Why Babies Shouldn’t Eat Grains, And What They Should Eat Instead


10 Second Summary...


  • An enzyme called amylase is required to digest grains

  • Humans don’t produce this enzyme until 6months to 2 years old

  • Babies mostly need healthy fats, and fat-soluble vitamins (A, D, E and K)

  • Traditional foods like bone broths, liver, and egg yolks are great nutrient-dense foods for babies


The Details...


For a lot of parents, grains seem like the perfect baby food. They are mild in flavour, mushy, and have long been touted as “stick-to-your-ribs” satisfying foods. But giving you baby grains could be setting up them for serious failure when it comes to their digestion, allergy response, and overall health.


Why? Because babies can’t digest grains!


In order to digest grains, your body needs to make use of an enzyme called amylase, an enzyme responsible for splitting starches. Babies don’t make amylase in large enough quantities to digest grains until after they are a year old at the earliest. Sometimes it can take up to two years, and newborns don’t produce amylase at all. Salivary amylase makes a small appearance at about 6 months old, but pancreatic amylase (what you need to actually digest grains) is not produced until molar teeth are fully developed. First molars usually don’t show up until 13-19 months old, on average.


So what does that do to a baby’s body?


Undigested grains wreak havoc on the baby’s intestinal lining. It can throw off the balance of bacteria in their gut and lead to lots of complications as they age including food allergies, behavioural problems, mood issues, and more. As mentioned above, I recommend not feeding your baby grains (or even highly starchy foods), until all of their first molars have emerged. Not only that, but if you feed your baby cereal or other grains, you’re doing more than simply sticking them with an indigestible food. You’re feeding them an indigestible food in place of something more nutrient-dense. You’re feeding them something their body can’t really use and starving them of the nutrients they need to grow a healthy brain, nervous system, and bone structure.

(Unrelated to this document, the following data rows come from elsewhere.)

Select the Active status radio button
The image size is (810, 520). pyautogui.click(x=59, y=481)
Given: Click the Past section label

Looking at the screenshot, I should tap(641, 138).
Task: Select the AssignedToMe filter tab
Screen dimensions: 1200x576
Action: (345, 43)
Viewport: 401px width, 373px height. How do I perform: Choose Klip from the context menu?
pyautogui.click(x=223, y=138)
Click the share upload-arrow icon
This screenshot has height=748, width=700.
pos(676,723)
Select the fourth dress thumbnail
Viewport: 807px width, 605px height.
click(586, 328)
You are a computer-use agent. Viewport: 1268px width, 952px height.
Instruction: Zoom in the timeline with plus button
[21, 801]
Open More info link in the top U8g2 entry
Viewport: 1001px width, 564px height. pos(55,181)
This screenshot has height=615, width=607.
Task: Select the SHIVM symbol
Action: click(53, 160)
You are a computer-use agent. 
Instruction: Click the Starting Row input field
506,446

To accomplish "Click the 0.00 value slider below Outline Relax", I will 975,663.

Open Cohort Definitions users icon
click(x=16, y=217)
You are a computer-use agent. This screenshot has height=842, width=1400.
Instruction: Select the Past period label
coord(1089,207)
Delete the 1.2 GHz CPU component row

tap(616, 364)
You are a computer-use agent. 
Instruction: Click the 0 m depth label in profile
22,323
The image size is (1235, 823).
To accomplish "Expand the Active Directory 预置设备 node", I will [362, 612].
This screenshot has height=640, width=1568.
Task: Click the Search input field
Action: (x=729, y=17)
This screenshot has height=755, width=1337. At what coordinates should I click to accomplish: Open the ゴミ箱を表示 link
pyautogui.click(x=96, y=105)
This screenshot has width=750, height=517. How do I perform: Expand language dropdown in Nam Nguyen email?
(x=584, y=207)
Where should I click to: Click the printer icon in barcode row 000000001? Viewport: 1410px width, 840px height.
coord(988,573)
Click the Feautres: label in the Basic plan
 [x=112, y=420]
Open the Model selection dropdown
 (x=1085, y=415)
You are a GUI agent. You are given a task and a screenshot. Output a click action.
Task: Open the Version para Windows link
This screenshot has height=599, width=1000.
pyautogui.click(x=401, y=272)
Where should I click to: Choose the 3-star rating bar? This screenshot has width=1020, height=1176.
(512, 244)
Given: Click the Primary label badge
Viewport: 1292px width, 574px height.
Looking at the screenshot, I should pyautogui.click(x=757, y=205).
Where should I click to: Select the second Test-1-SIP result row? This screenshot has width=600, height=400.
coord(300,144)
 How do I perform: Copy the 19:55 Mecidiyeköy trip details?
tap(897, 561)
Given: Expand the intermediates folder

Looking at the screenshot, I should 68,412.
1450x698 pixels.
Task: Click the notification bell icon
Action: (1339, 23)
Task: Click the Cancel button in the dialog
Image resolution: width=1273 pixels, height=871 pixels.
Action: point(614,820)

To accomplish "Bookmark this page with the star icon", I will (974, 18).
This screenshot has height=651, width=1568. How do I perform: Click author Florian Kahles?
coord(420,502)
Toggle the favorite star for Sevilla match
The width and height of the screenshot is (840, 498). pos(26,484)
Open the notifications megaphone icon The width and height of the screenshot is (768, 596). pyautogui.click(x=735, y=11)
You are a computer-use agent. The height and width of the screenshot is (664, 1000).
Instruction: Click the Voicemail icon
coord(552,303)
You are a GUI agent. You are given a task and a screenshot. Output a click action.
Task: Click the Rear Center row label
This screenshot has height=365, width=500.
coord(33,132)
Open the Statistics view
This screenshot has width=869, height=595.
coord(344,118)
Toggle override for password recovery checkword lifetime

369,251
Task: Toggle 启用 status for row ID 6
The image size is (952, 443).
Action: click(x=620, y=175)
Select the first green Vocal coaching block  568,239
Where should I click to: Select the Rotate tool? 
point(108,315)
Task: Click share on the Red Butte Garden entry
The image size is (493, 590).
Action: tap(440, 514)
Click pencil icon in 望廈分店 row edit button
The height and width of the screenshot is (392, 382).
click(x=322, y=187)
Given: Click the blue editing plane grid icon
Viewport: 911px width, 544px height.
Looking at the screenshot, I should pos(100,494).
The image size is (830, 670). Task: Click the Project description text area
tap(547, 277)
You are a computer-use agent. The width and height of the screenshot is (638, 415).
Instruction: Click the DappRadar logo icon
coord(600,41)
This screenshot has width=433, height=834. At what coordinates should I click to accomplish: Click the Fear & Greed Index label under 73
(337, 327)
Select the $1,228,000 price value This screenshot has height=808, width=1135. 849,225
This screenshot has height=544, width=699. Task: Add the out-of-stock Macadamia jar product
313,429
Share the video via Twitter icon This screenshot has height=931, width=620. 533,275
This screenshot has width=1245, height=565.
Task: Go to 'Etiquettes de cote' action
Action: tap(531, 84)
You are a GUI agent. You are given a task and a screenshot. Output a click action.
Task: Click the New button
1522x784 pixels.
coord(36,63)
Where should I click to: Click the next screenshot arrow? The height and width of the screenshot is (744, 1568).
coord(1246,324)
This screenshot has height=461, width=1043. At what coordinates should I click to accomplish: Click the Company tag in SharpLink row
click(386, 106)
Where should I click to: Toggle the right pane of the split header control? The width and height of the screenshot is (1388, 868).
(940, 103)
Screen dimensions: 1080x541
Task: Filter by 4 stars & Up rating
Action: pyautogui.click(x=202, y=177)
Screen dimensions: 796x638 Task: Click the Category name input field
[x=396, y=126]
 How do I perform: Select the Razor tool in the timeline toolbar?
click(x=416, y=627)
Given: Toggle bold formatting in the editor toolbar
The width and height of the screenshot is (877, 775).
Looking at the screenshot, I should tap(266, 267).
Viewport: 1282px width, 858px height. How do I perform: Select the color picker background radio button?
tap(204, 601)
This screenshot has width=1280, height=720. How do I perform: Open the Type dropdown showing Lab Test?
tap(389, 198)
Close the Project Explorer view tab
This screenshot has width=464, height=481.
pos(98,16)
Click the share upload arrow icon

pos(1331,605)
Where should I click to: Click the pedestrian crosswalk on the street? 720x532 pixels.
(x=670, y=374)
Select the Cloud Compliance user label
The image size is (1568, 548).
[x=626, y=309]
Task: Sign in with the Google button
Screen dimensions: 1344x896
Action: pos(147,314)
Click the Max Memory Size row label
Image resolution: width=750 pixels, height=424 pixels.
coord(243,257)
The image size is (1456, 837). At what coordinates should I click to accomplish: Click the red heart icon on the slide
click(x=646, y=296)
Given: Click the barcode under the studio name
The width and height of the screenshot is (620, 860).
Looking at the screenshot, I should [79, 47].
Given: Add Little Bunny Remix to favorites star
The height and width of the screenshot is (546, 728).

What do babies need to develop properly?


Firstly, babies need fat…


More than 50% of the calories in mother’s milk comes from saturated fat. That’s for a good reason - babies need fat in order to grow their brains, nervous system, and cell membranes. The remaining calories come from protein, and carbohydrates in the form of lactose. Fun fact, newborns actually make lactase, the enzyme necessary to digest lactose! Plus, lactase is also common in raw milk. So, whatever deficiency in lactase production your baby might have is made up for by the raw mother’s milk you provide them while breastfeeding. In traditional cultures, it’s common to breastfeed children at least two years and generally well into toddler-hood. This may be frowned upon in North American society, but there is some important science behind it. Namely, the gut lining doesn’t start to really seal until about 2 years old, and the body’s immune response isn’t fully developed so that there is a higher likelihood of developing foods sensitivities to hard-to-digest foods like grains and overly processed dairy if consumed before that age.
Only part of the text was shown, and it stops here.